1. Patients in the thrombectomy group reported a greater independence in daily living compared to those receiving best medical therapy alone.

2. 90-day mortality did not differ between the thrombectomy and best medical therapy groups.

Evidence Rating Level: 1 (Excellent)

Study Rundown: There exists extensive evidence around the use of mechanical thrombectomy for patients with large vessel occlusion (LVO) strokes. However, whether clinical outcomes differ if treated within 6 hours of onset compared to between 6-24 hours is unknown. This systematic review and meta-analysis aimed to assess the safety and efficacy of thrombectomy versus best medical therapy in patients with anterior circulation LVO stroke.
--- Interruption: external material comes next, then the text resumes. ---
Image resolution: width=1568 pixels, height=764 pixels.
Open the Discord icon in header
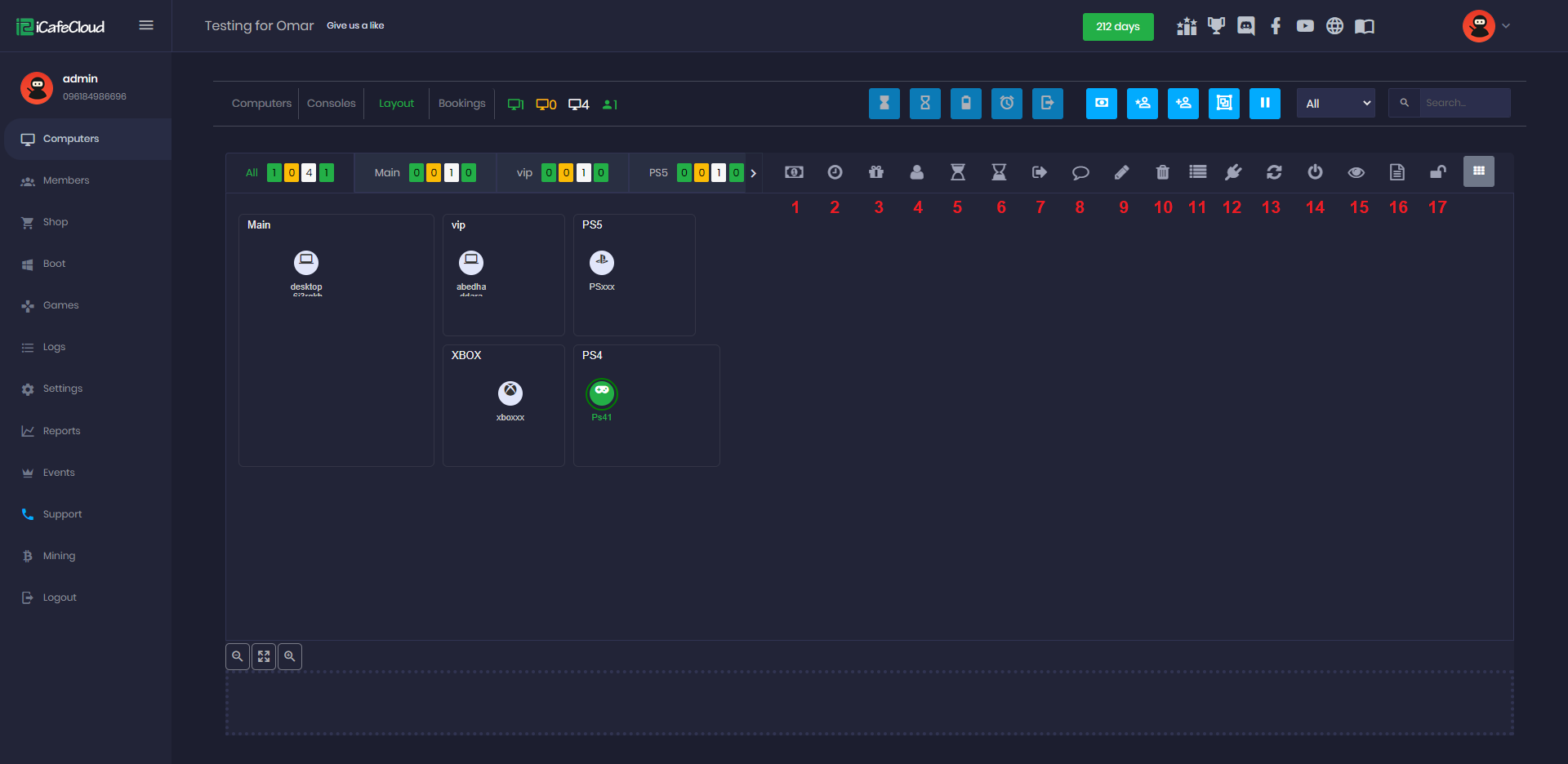pos(1246,26)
The primary outcome was reduced disability at 90 days, measured from 0-6 on the modified Rankin Scale (mRS), while key safety outcomes included intracerebral bleeding and death. According to study results, thrombectomy was superior to medical therapy for independence in activities of daily living, with no significant difference in 90-day mortality. In addition, there was a greater treatment effect seen in patients treated with thrombectomy in the 12-to-24-hour period compared to the 6-to-12-hour window. This study was strengthened by a systematic review design that collected individual patient data from a large sample of patients over many years, adding to the validity of findings. Overall, this study endorses the use of mechanical thrombectomy for reversal or cerebral ischemia within 6-24 hours of LVO stroke.

Click to read the study in The Lancet

Relevant Reading: Endovascular Thrombectomy with or without Intravenous Alteplase in Acute Stroke

In-depth [systematic review and meta-analysis]: This systematic review and meta-analysis included studies on endovascular therapy from Jan 1, 2010, to Mar 1, 2021. 505 patients (266 in thrombectomy group and 239 in the best medical therapy [alteplase] group) were included from six randomized controlled trials (RCTs). Mean patient age was 68.6 years (standard deviation [SD] 13.7) with the majority (n=259, 51.3%) being female. Patients were stratified by time from last well known (6-12h and 12-24h) and randomized to either group. The primary outcome of reduced disability at 90 days was in favor of thrombectomy (adjusted odds ratio [OR] 2.54, 95% confidence interval [CI] 1.83-3.54, p<0.0001) with a greater proportion of patients experiencing independence in activities of daily living (mRS 0-2) compared to medical therapy alone (45.9% vs. 19.3%, respectively; p<0.0001). In addition, a stronger treatment effect was noted in the 12-24 hour group (common OR 5.86, 95% CI 3.14-10.94) compared to 6-12 hours (common OR 1.76, 95% CI 1.18-2.62). However, there were no significant differences between thrombectomy and medical therapy regarding intracerebral hemorrhage (5.3% vs. 3.3%) and 90-day mortality (16.5% vs. 19.3%). Findings from this study suggest that endovascular thrombectomy may be done routinely in patients with LVO stroke across a 6-24h time window.